▶ **What is needed**
Which lines in the entries below contain the string "video"? Pull out each of those lines in full, treating uppercase and lowercase as different.

▶ **Item coordinate data**
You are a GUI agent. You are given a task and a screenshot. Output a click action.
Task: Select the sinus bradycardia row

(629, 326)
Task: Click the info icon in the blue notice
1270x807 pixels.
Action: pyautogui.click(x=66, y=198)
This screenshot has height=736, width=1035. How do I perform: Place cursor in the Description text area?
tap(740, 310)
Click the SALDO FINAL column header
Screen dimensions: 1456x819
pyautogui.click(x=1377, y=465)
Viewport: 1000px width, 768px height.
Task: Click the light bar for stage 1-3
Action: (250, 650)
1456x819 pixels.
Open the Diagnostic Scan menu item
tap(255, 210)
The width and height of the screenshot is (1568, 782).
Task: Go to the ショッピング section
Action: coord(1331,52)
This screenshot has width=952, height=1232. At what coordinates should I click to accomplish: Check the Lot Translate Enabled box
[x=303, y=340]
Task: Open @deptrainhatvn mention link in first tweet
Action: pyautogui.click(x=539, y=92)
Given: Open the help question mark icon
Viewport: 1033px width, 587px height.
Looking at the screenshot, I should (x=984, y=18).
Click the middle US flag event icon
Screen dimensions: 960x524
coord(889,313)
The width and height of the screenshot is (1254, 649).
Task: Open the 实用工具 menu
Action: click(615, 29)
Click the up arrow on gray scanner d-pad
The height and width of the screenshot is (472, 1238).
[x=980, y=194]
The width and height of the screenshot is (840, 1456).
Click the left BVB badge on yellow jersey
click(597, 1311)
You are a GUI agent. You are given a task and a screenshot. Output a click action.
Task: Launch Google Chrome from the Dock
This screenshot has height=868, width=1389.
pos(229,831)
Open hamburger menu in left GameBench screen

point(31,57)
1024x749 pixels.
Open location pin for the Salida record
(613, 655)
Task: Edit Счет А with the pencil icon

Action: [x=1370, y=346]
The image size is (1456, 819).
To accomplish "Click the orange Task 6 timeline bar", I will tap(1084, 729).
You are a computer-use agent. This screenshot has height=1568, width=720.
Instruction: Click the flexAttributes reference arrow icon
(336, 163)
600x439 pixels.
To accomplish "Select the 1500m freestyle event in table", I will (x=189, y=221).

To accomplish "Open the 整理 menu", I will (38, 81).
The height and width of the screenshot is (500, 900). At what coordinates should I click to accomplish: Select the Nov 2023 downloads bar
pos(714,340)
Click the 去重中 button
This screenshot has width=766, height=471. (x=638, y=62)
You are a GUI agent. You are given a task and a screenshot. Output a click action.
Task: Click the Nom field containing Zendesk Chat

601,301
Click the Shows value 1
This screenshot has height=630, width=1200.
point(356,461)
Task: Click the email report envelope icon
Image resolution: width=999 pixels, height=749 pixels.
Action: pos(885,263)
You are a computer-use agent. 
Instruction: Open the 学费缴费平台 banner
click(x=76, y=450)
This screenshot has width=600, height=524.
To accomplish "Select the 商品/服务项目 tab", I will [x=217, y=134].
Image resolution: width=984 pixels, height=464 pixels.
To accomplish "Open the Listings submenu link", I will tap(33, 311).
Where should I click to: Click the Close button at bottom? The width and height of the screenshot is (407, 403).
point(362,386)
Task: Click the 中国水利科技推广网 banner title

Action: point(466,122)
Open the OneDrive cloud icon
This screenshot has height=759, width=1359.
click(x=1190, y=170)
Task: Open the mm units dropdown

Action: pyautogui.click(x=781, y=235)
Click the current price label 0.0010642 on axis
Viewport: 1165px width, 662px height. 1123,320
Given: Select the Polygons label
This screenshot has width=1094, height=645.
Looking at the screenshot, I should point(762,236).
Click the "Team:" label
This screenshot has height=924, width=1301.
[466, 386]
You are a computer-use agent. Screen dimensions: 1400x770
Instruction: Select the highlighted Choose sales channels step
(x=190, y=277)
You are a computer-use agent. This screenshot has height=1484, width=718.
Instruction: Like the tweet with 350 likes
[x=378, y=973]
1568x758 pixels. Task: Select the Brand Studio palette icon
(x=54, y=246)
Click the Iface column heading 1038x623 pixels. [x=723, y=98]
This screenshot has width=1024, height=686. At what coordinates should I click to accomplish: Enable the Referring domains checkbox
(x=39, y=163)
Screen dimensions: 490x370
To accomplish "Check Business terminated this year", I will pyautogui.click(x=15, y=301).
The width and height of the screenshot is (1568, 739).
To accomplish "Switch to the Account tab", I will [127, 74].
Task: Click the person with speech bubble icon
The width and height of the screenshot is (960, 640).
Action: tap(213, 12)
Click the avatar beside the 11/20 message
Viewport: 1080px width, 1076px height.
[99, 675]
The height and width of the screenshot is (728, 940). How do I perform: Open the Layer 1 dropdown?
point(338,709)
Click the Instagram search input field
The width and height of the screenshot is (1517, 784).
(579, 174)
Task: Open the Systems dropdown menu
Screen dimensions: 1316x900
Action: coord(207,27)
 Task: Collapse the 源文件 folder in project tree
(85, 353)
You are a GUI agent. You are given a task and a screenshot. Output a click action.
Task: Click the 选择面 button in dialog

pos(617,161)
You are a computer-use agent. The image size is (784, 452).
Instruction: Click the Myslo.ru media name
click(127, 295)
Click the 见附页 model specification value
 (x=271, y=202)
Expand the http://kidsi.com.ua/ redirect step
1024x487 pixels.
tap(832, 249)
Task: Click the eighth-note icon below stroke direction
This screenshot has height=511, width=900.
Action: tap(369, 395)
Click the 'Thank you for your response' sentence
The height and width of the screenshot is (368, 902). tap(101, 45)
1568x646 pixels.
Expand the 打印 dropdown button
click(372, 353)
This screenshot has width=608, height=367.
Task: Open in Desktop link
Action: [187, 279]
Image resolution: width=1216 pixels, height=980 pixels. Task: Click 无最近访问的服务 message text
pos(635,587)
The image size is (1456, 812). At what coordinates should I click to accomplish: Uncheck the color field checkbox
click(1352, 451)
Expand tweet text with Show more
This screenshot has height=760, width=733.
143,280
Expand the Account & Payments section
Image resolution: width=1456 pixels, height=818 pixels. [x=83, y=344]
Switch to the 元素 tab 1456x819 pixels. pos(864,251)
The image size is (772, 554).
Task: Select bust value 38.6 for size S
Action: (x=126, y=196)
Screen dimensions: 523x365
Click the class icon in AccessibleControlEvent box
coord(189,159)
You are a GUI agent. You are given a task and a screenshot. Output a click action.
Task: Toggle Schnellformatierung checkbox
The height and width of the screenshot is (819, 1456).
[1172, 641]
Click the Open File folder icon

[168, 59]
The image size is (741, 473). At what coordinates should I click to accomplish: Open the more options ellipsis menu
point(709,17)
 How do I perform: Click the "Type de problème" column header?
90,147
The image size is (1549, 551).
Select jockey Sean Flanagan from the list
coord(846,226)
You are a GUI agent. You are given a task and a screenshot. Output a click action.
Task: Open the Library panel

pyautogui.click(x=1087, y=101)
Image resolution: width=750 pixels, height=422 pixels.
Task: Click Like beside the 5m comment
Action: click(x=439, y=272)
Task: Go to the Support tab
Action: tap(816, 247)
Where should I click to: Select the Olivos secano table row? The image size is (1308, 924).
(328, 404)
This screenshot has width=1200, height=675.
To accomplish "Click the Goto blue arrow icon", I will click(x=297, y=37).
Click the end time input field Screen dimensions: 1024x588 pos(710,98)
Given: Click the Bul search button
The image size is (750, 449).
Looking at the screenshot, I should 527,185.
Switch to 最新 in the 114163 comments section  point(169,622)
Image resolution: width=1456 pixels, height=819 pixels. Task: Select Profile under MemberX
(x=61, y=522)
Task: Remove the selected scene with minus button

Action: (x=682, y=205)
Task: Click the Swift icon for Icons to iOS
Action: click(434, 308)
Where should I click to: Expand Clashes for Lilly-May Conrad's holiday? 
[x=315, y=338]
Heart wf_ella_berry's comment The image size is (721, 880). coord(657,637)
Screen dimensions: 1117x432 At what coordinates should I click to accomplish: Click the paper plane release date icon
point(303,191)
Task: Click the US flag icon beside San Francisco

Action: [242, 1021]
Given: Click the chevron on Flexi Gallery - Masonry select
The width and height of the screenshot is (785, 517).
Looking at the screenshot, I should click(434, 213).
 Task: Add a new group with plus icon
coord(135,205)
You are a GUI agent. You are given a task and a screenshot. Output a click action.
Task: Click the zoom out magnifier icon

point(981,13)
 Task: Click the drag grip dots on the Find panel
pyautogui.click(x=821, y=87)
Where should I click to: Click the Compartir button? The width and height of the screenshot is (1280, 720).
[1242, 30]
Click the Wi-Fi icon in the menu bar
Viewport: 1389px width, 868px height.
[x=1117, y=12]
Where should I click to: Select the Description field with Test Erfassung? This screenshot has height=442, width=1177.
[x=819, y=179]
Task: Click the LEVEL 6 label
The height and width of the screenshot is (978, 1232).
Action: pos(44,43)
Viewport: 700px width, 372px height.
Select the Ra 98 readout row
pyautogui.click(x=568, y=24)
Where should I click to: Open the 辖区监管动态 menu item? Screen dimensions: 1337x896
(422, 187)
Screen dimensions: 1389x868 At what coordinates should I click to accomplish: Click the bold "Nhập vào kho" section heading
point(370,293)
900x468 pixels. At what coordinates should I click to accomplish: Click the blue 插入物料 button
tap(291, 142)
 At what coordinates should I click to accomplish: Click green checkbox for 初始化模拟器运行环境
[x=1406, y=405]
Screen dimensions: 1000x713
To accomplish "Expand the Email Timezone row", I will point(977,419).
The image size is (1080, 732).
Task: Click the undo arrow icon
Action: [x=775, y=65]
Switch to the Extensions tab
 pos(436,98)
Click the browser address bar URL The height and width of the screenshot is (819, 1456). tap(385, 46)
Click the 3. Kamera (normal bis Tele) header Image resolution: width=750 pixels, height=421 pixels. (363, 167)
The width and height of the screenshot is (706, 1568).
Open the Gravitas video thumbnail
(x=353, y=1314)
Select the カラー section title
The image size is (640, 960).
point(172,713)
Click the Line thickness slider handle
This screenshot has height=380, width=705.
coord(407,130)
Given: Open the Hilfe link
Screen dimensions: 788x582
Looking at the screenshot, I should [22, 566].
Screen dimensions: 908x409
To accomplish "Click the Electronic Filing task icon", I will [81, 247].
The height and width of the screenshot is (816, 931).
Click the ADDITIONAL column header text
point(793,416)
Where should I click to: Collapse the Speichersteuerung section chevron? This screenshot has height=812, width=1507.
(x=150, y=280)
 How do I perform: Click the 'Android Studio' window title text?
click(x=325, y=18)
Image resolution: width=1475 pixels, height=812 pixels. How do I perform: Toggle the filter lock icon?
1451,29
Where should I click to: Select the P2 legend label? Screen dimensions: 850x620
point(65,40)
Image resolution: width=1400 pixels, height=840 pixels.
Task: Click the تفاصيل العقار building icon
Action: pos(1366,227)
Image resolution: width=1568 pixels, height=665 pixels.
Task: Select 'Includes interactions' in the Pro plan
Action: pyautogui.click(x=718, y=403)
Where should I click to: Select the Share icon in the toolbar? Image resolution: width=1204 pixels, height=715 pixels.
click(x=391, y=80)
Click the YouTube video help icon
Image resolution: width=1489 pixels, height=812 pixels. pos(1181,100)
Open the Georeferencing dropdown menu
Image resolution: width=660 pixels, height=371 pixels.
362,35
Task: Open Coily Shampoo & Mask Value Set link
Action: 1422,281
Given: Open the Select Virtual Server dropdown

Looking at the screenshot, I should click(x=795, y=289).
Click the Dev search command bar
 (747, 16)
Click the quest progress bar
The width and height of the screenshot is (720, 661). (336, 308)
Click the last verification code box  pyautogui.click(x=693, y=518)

▶ **Finished task**
Open the Gravitas video thumbnail
Click the YouTube video help icon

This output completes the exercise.